Studio album by Sebadoh
- Released: April 26, 1993
- Genre: Indie rock
- Length: 46:48
- Labels: Sub Pop (original US release) Domino (original UK release + 2008 US/UK reissue) City Slang (Germany)
- Producers: Bob Weston; Brian Fellows; Paul McNamara

Sebadoh chronology
| Smash Your Head on the Punk Rock (1992) | Bubble & Scrape (1993) | Bakesale (1994) |

= Bubble & Scrape =

Bubble & Scrape is the fourth album by American indie rock band Sebadoh. It was released by Sub Pop in April 1993.

Bubble & Scrape was the final Sebadoh album to feature songs composed by founding member Eric Gaffney.

==Music==
Like its predecessor, Sebadoh III, Bubble & Scrape features songwriting contributions from all three members: co-founders Gaffney and Lou Barlow, and Jason Loewenstein. Unlike the first three official Sebadoh albums, however, Barlow's contributions are mostly electric, with one exception being the acoustic duet with Swirlies vocalist Seana Carmody, "Think (Let Tomorrow Bee)."
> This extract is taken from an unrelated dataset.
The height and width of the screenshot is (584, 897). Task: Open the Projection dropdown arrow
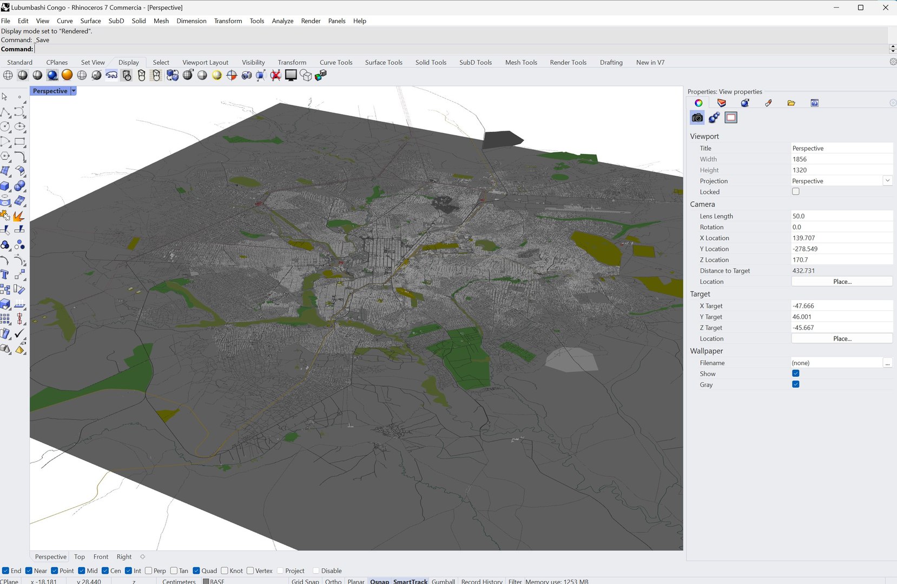pyautogui.click(x=887, y=181)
Bubble & Scrape was the first Sebadoh album to be recorded entirely in a professional studio, marking a departure from the lo-fi, home-recorded sound of their previous albums. In addition to the greater use of electric guitars and the higher production value, the album features longer songs and more sophisticated song arrangements, paving the way for their more polished future albums, starting with Bakesale in 1994.

==Reception==

Critics praised the strength of Barlow compositions like "Soul and Fire" and "Think (Let Tomorrow Bee)," and also noted Loewenstein's emergence as a songwriter.

It was ranked #9 in the NME's "Top 30 Heartbreak Albums" list in 2000.

The album was especially well-reviewed upon its reissue in 2008, with Matthew Fiander of PopMatters writing, "It is an album that stands to benefit from a second life, and gives us as listeners the chance to hear a recording that we may remember but possibly overlooked the first time around." Amy Granzin of Pitchfork Media wrote that it "may be the band's holistic best [album]," and that it "marked the point at which Sebadoh's aesthetic evolved from 'quick, where's the four-track?' to reasonably well-crafted indie rock."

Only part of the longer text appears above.